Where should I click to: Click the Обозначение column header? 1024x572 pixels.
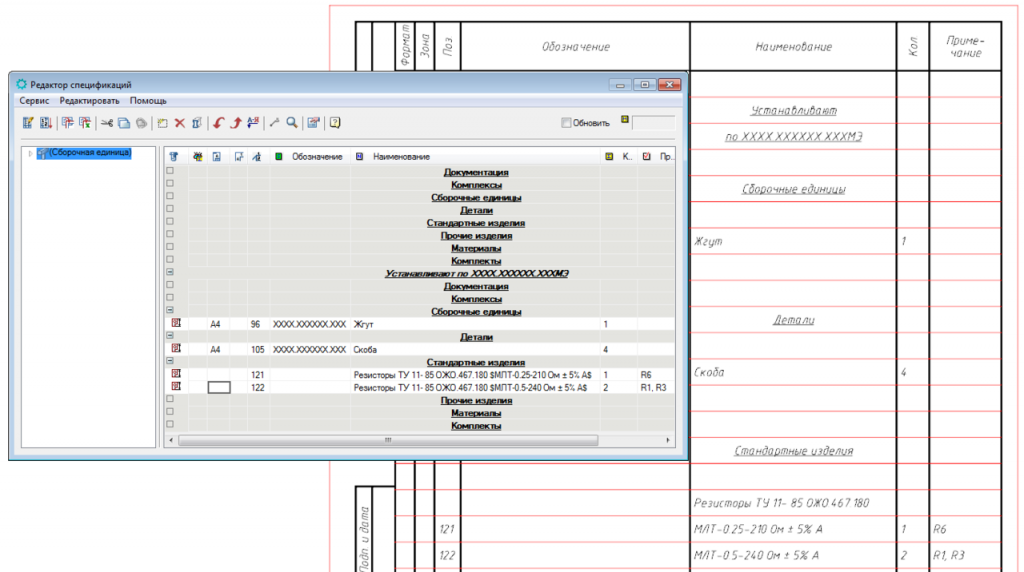click(317, 157)
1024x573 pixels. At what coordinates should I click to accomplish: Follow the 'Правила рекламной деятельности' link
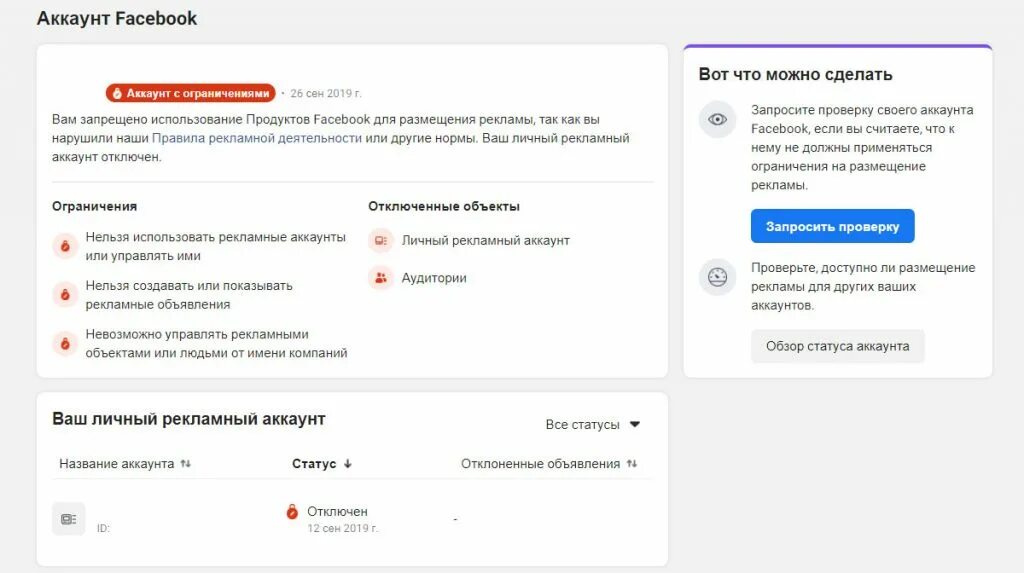[257, 138]
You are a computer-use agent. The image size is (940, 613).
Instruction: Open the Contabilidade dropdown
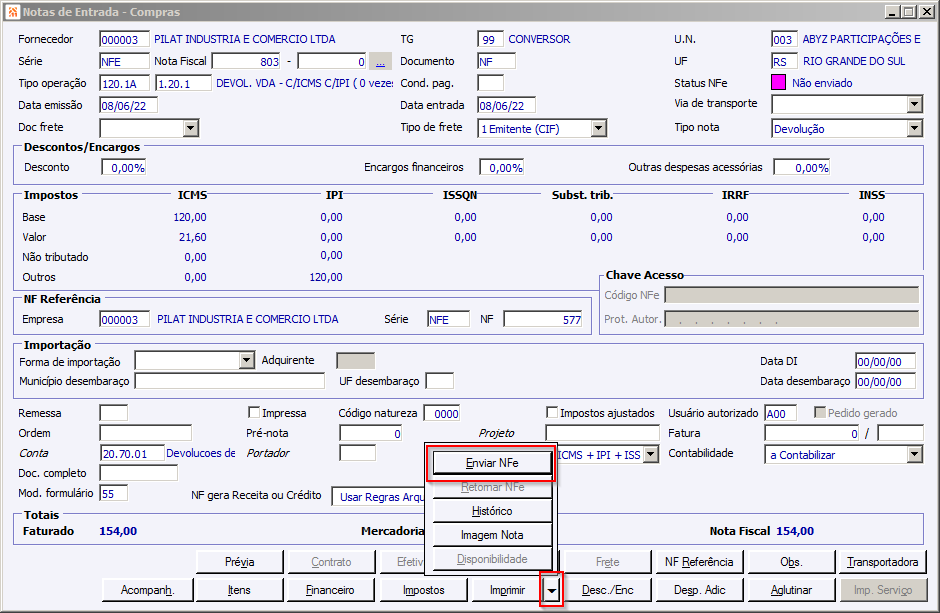(914, 455)
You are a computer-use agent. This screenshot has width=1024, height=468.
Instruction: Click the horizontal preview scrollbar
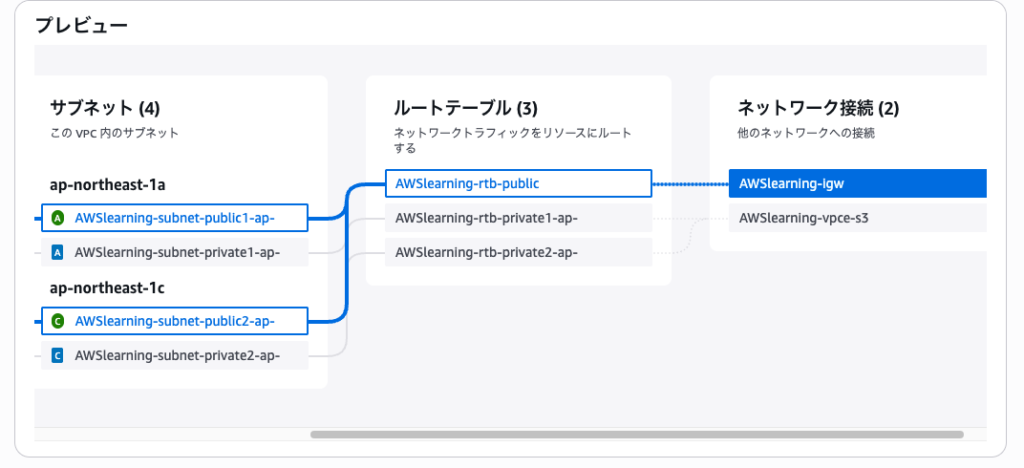click(636, 435)
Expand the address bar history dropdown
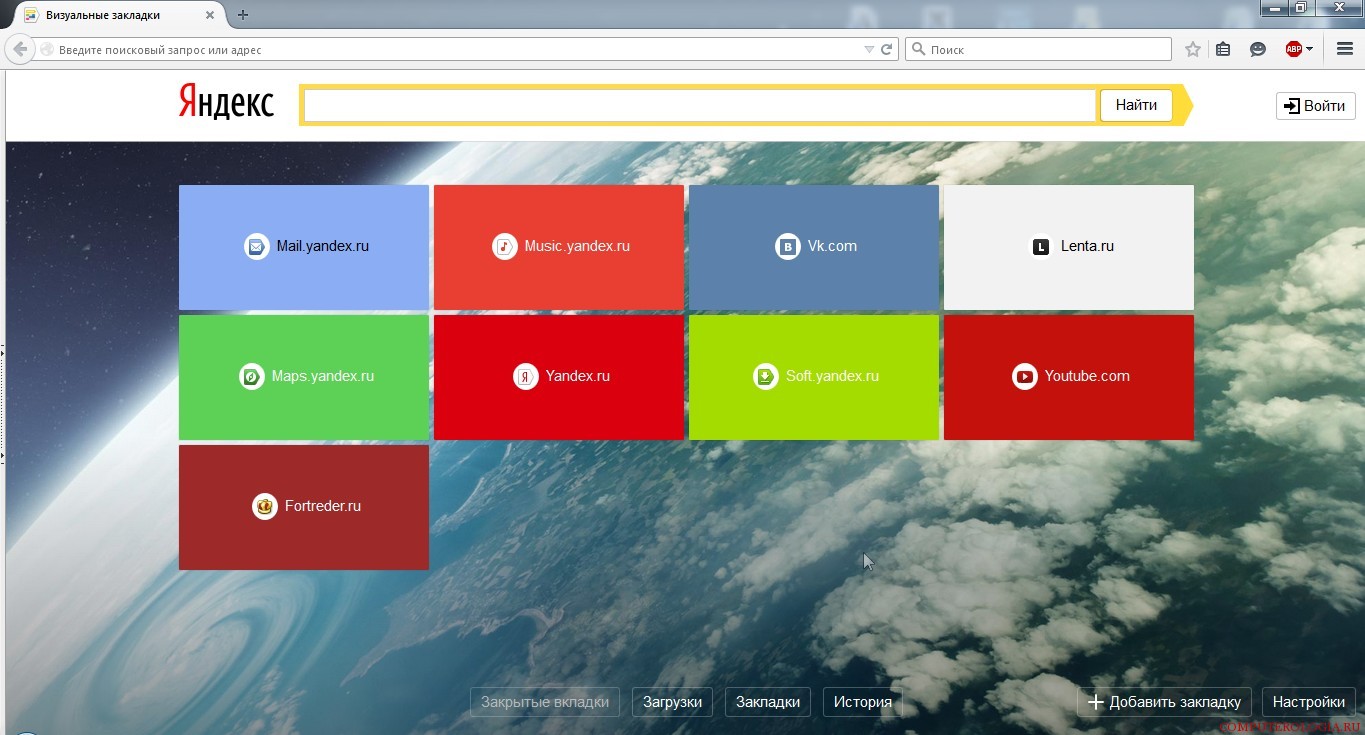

• TRY IT: Using the data above, write out every line exactly, leaving the images behind.

• FINAL ANSWER:
Where should I click to: Click the Обозначение column header? 1024x572 pixels.
click(317, 157)
1024x573 pixels. At what coordinates should I click to accomplish: Follow the 'Правила рекламной деятельности' link
[257, 138]
You are a computer-use agent. The image size is (940, 613).
Instruction: Open the Contabilidade dropdown
(914, 455)
You are a computer-use agent. This screenshot has width=1024, height=468.
Instruction: Click the horizontal preview scrollbar
click(636, 435)
Expand the address bar history dropdown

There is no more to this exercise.